**SOURCE PASSAGE**:

★ ★ ★ ★ ★ ★ ★

Author: by Charles London

With project budgets in the multiple millions of dollars and virtually no margin for error, more and more development teams are under tremendous pressure to come out on top of the entertainment software market's cutthroat competition. No team manager wants to contemplate dropping the ball when creating the vivid graphics necessary to help make a game a success. Electronic Arts' The Sims franchise is an excellent example of this pressurized situation. With recordbreaking sales on its initial release of The Sims, as well as the subsequent successes of the expansion packs The Sims: Livin' Large and The Sims: House Party, EA had a lot riding on the success of its content generation strategies.

Much of The Sims' appeal is due to the very same element of the game that presents one of EA's strategic production challenges: the sheer number of highly detailed, technically complex objects that populate its game world and provide interaction for The Sims, the little creatures that are at the core of this unique world. Designing, specifying, engineering, and troubleshooting these objects is no small amount of work; EA counts on balancing that effort by send ing the actual production of much of the sprite art assets for these objects out of house. New Pencil has been the studio charged with delivering on EA's demanding vision for these critical assets, from providing auxiliary production capacity on the original version of The Sims to the creation of most of the sprite assets on later expansion packs, such as the recently released The Sims: Hot Date.

This article highlights the critical issues that govern the highvolume asset production needed for today's most demanding games and some of the techniques upon which New Pencil has relied to create the artwork for The Sims franchise. These principles were developed at New Pencil and at Maxis over the long association between the two studios, and New Pencil has found these techniques to be fundamentally good practices. Although New Pencil uses these principles to provide highvolume content outsourcing services, they can be employed by any internal development team with excellent results. If you are in the position of managing this kind of production capacity, there are some things you are going to need to consider.

★ ★ ★ ★ ★ ★ ★

**MATERIAL PROVIDED**:

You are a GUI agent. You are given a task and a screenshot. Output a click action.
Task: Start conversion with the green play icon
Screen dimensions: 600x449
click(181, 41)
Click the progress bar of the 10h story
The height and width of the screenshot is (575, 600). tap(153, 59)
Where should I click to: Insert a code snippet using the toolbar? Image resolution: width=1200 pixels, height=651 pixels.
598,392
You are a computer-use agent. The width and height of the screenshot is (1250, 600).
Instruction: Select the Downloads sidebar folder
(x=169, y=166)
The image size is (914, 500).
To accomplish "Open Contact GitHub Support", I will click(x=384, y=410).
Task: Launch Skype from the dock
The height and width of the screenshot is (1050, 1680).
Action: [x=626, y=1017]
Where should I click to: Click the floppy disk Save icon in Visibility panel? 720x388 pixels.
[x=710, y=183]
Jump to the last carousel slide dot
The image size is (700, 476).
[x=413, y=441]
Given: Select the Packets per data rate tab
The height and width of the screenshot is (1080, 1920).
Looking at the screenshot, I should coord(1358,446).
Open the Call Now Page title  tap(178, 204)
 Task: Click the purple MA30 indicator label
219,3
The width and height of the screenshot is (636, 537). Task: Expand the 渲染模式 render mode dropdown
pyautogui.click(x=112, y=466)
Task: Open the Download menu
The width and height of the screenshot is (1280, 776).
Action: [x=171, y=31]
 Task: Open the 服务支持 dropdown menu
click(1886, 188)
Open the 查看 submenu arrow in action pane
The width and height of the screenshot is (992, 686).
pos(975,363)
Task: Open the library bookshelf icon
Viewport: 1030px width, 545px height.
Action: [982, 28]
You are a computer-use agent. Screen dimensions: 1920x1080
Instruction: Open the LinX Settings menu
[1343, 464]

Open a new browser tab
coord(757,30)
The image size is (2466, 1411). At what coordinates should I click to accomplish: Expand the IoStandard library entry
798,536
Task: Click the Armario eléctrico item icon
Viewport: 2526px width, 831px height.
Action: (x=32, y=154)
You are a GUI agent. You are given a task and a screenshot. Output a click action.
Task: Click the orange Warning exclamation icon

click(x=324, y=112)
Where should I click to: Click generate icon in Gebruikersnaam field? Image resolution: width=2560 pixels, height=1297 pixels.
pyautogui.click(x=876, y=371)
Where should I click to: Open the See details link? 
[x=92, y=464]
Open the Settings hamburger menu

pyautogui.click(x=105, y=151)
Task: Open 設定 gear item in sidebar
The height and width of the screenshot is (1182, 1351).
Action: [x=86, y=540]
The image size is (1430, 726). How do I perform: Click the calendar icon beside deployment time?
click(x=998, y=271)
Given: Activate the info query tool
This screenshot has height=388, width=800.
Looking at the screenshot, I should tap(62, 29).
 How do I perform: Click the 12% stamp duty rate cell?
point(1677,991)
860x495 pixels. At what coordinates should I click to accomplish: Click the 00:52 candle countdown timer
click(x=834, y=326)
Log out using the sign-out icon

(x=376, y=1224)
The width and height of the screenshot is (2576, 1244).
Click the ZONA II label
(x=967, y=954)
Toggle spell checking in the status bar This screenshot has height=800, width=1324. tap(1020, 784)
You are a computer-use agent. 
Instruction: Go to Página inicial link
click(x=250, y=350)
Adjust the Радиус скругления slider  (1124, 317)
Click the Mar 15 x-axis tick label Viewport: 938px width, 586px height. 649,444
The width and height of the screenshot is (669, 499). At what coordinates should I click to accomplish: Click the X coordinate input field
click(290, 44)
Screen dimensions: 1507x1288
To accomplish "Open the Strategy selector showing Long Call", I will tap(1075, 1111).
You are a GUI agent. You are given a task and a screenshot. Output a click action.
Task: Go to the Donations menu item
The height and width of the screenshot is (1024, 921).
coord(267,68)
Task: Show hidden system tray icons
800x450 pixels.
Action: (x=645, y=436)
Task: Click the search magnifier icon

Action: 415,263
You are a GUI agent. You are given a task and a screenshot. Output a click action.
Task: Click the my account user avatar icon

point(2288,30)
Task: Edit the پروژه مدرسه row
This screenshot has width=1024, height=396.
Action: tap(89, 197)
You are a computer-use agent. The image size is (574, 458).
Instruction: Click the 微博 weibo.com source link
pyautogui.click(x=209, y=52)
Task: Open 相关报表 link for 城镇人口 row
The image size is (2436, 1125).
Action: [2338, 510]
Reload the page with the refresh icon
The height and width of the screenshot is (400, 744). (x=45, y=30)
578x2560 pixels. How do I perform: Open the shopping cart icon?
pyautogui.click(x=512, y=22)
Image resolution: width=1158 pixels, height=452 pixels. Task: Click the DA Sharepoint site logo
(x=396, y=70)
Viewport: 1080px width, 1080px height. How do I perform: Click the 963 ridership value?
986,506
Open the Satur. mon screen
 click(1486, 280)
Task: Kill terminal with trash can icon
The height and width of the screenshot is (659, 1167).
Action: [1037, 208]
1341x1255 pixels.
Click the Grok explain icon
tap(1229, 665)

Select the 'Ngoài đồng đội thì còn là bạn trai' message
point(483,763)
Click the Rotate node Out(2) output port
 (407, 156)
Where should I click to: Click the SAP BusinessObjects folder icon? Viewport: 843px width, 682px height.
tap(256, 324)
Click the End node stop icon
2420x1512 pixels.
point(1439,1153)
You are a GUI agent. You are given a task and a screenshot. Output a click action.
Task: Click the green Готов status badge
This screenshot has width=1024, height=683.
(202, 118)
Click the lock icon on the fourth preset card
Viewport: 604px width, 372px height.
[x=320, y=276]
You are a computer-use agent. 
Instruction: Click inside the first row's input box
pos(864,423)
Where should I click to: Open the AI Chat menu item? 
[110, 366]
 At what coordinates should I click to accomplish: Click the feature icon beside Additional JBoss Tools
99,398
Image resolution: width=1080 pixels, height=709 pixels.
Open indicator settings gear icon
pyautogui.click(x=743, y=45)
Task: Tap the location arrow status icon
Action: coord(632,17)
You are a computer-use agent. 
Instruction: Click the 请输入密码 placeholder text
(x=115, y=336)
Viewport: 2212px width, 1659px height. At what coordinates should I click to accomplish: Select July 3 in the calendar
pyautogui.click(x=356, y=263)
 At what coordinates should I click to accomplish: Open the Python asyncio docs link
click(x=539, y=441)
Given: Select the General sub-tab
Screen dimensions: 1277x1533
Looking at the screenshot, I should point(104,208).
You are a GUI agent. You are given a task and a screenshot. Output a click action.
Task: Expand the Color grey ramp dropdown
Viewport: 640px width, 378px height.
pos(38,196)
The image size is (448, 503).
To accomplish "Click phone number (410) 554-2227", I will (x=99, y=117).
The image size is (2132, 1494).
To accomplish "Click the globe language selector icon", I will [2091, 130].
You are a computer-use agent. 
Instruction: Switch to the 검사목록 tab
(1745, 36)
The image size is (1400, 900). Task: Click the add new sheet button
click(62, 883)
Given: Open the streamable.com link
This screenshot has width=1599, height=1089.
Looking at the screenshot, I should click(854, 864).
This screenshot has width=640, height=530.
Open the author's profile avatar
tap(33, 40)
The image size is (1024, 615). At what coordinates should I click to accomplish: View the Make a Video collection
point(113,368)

★ ★ ★ ★ ★ ★ ★

**REQUIRED WORK**:
**A)** Answer these from the article on The Sims art production, one line each:
(i) Which two expansion packs are named as successes that followed the first release of The Sims?
(ii) Which studio was given the job of delivering the sprite art assets?
(iii) At which two studios were the principles in the article developed?
**B)** For each statement, say yes or no on whether it agrees with the article on The Sims art production, and quote the words that decide it:
(i) New Pencil created most of the sprite assets for the original version of The Sims.
(ii) The techniques described can also be used by internal development teams.
(iii) The Sims: Hot Date is described as recently released.
**C)** Carry the article on The Sims art production forward from its last sentence.

**THE REPLIES**:
**A)**
(i) The Sims: Livin' Large and The Sims: House Party
(ii) New Pencil
(iii) New Pencil and Maxis

**B)**
(i) No: "from providing auxiliary production capacity on the original version of The Sims to the creation of most of the sprite assets on later expansion packs"
(ii) Yes: "they can be employed by any internal development team with excellent results"
(iii) Yes: "such as the recently released The Sims: Hot Date"

**C)**
As New Pencil developed its systems over repeated contracts with Maxis, four strategic targets emerged that helped us generate a large body of game content on time and on budget while still holding quality as the uppermost value: time estimation and cost modeling, style matching and crossteam consistency, asset staging, and project tracking and team management.

These four fundamentals are cornerstones of a solid production foundation. Omit one, and your production may collapse. Let's take a closer look at what each target entails.

Time Estimation and Cost Modeling

No project is going to be delivered on time and looking great without good projections of how long each asset will take to make and how much it will cost to make it. Too often, teams stop short and focus exclusively on the underlying technical issues that support time estimation without going to the next step. This is especially true when work is being done internally, where budgets often deal with large numbers of assets as a group line item such as "animations."

The reason for doing these projections goes beyond just wanting to hit a budget and a timeline; it goes to the deeper issue of quality. Good time projections allow you to reserve buffer time for extra polish, integrate new techniques, and create tailored resource plans to handle special concerns in the production without having to rush too fast or cut too many corners on the look of any asset.

Once the time estimates are in place, it is then possible to institute good cost models. A solid cost model allows internal teams to make the best use of their budgets and outsourcers to defend their profit margins, which in turn allows them to be more flexible and serviceoriented toward their clients. It seems easy just to take the average time you think an asset will require and multiply that by the number of assets. At that point, you need to then add 20 percent right away as a rule, as a rough stab at accounting for the unknown developments that are sure to occur. No seasoned client or production manager, however, wants to depend on that kind of superficial analysis; he or she knows that there are far too many efficiencies to be found and dependencies to be contended with for any such simple formula to reflect reality. In order to develop a more indepth cost analysis, we focus on the following three general areas: the pipeline, the approval process, and the aesthetic target.

The place to start in developing good time estimates is the pipeline. Time estimates need to be based on a pretty solid production pipeline, or else they are meaningless. This is not to say that a pipeline can't be upgraded or amended during production, but unless the baseline is well understood by everyone who is going to use it, those upgrades cannot be evaluated for their impact on the schedule. Begin by posing a few questions about the pipeline: Who are the experts in the use of the pipeline, and is there access to those individuals? If assets have already been through production on this pipeline in the past, what were the timeframes associated with them? What technical taboos or requirements are there in the creation of the assets, and are they documented? How modular is the pipeline? If an error has been made somewhere during production, how far back in the creation must the artist regress to bring the asset up to specification?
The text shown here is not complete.